------ STUDY MATERIAL ------
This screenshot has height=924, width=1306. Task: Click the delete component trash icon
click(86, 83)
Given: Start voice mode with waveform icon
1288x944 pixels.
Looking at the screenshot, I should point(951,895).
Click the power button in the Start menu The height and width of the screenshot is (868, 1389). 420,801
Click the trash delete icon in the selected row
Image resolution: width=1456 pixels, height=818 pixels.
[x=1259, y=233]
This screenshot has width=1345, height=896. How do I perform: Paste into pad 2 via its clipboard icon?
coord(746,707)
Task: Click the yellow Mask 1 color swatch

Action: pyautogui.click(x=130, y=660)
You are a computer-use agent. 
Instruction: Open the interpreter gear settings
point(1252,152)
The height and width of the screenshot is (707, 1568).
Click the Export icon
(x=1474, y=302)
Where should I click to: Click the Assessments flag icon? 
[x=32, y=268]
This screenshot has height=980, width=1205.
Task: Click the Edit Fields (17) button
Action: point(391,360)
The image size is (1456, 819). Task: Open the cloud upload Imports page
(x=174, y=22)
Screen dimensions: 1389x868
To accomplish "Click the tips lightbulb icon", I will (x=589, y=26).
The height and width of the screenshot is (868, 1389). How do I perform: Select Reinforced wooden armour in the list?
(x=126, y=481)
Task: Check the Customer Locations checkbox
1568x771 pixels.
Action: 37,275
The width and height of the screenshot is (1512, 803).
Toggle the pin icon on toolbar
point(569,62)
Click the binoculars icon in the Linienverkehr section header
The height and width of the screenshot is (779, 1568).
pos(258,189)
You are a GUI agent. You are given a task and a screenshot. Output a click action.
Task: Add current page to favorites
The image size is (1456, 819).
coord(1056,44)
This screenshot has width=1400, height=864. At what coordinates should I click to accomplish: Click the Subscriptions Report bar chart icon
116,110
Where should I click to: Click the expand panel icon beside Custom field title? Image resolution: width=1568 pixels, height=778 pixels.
------
(YOUR ASSIGNMENT): Print each of the lines above again, unchanged.

(SOLUTION FOR THIS TASK):
This screenshot has height=924, width=1306. Task: Click the delete component trash icon
click(86, 83)
Given: Start voice mode with waveform icon
1288x944 pixels.
Looking at the screenshot, I should point(951,895).
Click the power button in the Start menu The height and width of the screenshot is (868, 1389). 420,801
Click the trash delete icon in the selected row
Image resolution: width=1456 pixels, height=818 pixels.
[x=1259, y=233]
This screenshot has width=1345, height=896. How do I perform: Paste into pad 2 via its clipboard icon?
coord(746,707)
Task: Click the yellow Mask 1 color swatch

Action: pyautogui.click(x=130, y=660)
You are a computer-use agent. 
Instruction: Open the interpreter gear settings
point(1252,152)
The height and width of the screenshot is (707, 1568).
Click the Export icon
(x=1474, y=302)
Where should I click to: Click the Assessments flag icon? 
[x=32, y=268]
This screenshot has height=980, width=1205.
Task: Click the Edit Fields (17) button
Action: point(391,360)
The image size is (1456, 819). Task: Open the cloud upload Imports page
(x=174, y=22)
Screen dimensions: 1389x868
To accomplish "Click the tips lightbulb icon", I will (x=589, y=26).
The height and width of the screenshot is (868, 1389). How do I perform: Select Reinforced wooden armour in the list?
(x=126, y=481)
Task: Check the Customer Locations checkbox
1568x771 pixels.
Action: 37,275
The width and height of the screenshot is (1512, 803).
Toggle the pin icon on toolbar
point(569,62)
Click the binoculars icon in the Linienverkehr section header
The height and width of the screenshot is (779, 1568).
pos(258,189)
You are a GUI agent. You are given a task and a screenshot. Output a click action.
Task: Add current page to favorites
The image size is (1456, 819).
coord(1056,44)
This screenshot has width=1400, height=864. At what coordinates should I click to accomplish: Click the Subscriptions Report bar chart icon
116,110
Where should I click to: Click the expand panel icon beside Custom field title? Image resolution: width=1568 pixels, height=778 pixels.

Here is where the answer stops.